I don't have that talent, sensibility to create compelling mainstream storytelling. I am not that talented. I have a limited visual and writing repertoire and cannot reach a mass audience. My interests are very activist oriented. Or too analytical.
And I like films which satisfy my soul. If that resonates with some other souls, I am happy. But I know I cannot ever think of a commercial blockbuster.
Have you ever faced censorship on any of your works, including your take on the killing of journalist Daniel Pearl?
I have faced no censorship as long as I worked with international producers or TV channels. In India that is a different story.
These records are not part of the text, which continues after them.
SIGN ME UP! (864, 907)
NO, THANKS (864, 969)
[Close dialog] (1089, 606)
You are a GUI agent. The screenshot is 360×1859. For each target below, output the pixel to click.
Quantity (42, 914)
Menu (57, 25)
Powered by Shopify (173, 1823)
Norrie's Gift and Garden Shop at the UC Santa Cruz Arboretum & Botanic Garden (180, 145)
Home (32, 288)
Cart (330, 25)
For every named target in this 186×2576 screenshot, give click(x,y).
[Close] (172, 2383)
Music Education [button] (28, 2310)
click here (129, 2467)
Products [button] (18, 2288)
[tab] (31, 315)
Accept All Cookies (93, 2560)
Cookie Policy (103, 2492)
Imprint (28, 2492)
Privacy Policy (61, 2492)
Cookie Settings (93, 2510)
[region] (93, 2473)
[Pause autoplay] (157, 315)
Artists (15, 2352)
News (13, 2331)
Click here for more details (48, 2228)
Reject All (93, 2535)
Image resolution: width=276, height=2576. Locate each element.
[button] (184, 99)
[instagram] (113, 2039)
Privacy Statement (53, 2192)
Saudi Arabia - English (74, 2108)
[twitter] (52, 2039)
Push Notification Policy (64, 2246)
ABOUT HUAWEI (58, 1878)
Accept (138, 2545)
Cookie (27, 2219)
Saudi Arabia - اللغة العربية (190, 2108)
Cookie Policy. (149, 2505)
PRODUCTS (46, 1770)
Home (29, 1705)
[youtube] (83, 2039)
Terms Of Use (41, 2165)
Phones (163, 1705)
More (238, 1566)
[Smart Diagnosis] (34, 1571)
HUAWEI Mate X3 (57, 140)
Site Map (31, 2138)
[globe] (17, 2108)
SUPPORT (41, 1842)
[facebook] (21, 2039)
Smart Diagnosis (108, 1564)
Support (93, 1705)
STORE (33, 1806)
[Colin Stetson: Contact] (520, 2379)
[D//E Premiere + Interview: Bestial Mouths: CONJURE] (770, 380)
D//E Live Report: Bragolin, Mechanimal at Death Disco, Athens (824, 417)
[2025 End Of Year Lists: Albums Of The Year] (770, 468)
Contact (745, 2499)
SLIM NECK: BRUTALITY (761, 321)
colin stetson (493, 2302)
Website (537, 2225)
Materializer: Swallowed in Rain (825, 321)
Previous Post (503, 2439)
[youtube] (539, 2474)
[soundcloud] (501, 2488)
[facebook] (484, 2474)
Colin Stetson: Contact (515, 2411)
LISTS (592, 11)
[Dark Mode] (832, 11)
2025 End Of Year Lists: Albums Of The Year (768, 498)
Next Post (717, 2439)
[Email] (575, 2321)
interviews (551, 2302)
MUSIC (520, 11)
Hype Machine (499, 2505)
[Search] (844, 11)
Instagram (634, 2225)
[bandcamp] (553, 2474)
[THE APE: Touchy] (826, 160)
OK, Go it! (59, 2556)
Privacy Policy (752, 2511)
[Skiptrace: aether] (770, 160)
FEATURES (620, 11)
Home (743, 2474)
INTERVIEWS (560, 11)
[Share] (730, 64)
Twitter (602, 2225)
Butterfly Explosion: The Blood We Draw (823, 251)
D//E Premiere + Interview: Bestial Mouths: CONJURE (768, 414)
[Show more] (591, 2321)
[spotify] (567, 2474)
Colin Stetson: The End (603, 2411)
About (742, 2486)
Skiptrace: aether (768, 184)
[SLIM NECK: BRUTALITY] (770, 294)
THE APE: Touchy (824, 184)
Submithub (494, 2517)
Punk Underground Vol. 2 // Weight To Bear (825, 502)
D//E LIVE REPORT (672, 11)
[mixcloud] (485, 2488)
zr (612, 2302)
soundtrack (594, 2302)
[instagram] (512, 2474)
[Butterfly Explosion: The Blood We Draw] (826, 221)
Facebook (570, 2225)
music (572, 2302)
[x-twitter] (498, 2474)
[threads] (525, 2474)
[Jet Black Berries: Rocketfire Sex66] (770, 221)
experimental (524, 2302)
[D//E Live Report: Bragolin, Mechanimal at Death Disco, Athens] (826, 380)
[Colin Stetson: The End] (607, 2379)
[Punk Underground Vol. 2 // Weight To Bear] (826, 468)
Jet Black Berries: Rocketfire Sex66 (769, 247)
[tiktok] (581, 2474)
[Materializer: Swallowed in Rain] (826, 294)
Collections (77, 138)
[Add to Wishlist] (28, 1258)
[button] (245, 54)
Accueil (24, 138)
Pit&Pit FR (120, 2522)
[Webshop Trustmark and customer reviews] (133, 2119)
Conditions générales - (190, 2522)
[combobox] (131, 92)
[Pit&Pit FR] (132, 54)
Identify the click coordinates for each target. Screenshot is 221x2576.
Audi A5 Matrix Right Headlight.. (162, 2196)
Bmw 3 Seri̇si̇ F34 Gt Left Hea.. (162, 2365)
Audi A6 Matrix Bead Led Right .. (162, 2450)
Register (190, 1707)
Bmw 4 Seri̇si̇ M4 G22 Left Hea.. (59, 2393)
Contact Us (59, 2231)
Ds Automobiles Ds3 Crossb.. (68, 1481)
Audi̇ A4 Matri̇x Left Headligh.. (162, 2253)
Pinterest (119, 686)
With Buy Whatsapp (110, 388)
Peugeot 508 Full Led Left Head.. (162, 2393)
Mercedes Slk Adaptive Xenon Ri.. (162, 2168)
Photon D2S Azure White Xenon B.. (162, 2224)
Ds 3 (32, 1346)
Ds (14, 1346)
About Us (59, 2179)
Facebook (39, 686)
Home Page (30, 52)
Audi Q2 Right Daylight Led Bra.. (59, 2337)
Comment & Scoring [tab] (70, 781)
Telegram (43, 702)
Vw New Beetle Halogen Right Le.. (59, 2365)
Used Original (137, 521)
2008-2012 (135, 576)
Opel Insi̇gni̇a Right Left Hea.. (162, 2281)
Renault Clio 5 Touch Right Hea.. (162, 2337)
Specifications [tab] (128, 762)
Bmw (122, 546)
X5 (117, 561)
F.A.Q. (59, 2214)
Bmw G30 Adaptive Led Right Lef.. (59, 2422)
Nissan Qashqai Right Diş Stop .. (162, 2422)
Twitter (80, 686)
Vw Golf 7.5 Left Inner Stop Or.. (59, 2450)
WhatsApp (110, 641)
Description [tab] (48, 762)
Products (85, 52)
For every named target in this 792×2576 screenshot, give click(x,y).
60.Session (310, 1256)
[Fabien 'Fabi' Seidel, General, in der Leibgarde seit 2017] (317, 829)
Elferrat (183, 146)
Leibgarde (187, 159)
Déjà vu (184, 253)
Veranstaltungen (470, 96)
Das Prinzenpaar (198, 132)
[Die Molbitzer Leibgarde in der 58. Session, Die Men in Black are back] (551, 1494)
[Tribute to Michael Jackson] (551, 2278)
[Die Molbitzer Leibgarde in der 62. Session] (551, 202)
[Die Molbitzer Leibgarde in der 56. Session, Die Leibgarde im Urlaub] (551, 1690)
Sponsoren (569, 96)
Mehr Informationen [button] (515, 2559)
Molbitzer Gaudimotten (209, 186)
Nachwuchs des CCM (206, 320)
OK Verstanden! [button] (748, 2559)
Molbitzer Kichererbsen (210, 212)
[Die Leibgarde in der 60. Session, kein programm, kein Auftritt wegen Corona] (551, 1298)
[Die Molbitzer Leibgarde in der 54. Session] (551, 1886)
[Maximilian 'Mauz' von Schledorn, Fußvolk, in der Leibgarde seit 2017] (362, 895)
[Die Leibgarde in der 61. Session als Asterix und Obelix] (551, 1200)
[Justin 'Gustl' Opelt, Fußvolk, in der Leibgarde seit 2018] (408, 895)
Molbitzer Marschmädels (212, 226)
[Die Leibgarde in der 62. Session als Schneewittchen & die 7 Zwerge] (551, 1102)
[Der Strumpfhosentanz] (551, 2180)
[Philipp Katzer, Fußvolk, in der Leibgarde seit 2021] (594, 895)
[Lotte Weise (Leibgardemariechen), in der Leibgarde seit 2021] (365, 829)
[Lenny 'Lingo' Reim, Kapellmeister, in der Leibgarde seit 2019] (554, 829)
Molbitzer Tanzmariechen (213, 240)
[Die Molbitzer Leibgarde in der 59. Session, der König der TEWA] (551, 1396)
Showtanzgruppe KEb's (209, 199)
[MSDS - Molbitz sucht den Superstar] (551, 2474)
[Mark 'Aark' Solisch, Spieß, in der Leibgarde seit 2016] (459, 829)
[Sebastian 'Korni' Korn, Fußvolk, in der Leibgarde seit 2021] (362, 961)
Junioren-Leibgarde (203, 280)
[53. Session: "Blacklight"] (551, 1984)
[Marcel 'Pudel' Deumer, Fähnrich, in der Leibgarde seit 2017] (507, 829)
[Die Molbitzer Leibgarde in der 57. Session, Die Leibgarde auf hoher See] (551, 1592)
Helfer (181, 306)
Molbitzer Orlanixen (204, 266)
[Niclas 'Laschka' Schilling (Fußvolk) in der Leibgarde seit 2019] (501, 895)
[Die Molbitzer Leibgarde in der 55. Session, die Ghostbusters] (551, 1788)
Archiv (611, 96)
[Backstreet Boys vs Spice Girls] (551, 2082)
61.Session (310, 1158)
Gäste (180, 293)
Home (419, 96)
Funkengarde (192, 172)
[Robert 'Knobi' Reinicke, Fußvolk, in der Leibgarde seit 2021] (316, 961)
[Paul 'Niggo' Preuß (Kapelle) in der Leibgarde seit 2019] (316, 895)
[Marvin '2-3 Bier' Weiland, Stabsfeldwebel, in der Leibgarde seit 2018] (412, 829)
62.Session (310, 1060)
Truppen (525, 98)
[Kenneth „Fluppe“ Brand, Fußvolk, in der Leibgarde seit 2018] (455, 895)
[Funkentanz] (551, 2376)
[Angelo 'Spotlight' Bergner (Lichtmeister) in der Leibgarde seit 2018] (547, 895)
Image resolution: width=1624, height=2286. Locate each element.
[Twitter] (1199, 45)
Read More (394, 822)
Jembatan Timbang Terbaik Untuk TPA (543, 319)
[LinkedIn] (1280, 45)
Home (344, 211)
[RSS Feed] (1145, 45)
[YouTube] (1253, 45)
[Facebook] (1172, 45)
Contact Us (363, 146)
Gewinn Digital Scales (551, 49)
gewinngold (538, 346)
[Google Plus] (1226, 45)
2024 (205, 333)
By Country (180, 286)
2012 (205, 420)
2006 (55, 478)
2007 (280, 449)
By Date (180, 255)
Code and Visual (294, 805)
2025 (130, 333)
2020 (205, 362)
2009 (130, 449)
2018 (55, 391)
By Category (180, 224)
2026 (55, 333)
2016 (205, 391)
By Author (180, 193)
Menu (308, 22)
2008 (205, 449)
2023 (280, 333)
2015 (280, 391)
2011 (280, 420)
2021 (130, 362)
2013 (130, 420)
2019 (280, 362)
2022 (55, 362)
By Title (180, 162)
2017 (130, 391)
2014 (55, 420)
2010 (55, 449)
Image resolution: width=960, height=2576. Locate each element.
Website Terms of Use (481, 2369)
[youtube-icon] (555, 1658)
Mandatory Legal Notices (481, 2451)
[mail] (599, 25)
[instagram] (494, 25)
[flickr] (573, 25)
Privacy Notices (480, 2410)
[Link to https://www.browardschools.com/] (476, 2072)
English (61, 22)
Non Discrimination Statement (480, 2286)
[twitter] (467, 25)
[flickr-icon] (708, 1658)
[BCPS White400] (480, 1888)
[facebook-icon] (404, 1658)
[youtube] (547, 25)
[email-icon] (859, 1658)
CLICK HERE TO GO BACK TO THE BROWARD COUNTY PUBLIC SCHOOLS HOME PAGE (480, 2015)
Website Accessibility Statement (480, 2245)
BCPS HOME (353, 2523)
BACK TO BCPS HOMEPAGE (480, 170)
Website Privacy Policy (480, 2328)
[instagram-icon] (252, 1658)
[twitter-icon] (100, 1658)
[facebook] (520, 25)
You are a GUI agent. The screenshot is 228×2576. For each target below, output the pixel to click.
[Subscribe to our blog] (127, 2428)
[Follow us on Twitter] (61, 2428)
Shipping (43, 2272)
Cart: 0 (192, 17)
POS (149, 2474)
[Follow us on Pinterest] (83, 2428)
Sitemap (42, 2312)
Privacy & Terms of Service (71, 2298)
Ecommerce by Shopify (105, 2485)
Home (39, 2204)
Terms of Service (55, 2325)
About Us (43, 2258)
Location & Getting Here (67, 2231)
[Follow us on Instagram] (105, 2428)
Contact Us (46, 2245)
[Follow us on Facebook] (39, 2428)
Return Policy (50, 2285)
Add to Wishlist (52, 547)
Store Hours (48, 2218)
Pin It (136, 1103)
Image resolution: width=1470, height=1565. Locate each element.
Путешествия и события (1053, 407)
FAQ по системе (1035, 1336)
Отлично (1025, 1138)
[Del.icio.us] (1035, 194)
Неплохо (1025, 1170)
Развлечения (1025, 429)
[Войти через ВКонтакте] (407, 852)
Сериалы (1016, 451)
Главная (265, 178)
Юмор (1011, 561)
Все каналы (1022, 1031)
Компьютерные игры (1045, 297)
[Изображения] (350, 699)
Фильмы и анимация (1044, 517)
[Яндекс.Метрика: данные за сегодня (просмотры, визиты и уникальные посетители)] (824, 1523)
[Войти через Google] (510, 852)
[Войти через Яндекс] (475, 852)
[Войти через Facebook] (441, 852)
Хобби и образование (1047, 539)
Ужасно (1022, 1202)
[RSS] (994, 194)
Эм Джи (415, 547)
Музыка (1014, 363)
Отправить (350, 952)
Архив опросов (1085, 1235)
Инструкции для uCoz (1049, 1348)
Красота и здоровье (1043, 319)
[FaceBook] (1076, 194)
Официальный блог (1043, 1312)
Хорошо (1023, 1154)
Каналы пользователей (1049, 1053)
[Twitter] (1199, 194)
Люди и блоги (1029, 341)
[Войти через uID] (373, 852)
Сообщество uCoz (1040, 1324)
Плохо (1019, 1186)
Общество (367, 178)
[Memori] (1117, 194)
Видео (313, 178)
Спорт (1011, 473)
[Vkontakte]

Even a non-controversial film like New Delhi Times found itself banned for a while by Doordarshan. And gave it a long shelf-life. It was like being banned in Boston. It gave me some kind of fake halo of being an underground film maker, which is far from the truth.
Yes I like to speak truth to power. But that is about it. I am not a revolutionary. I’m pretty much of a conformist.
Right now, what preoccupies your mind creatively?
Right now I am obsessed with a film on the artist Amrita Sher Gil (the Frieda Kahlo of India) and a political thriller, apart from my film The Forgotten Genocide.
Of course I am also hoping I can reach my documentary AHIMSA to the largest audience possible, worldwide. I had envisaged to project Gandhi’s vision of non-violence for contemporary times, parts of which could be played out so that there is a multiplier effect in all forms of modern media - including the digital world.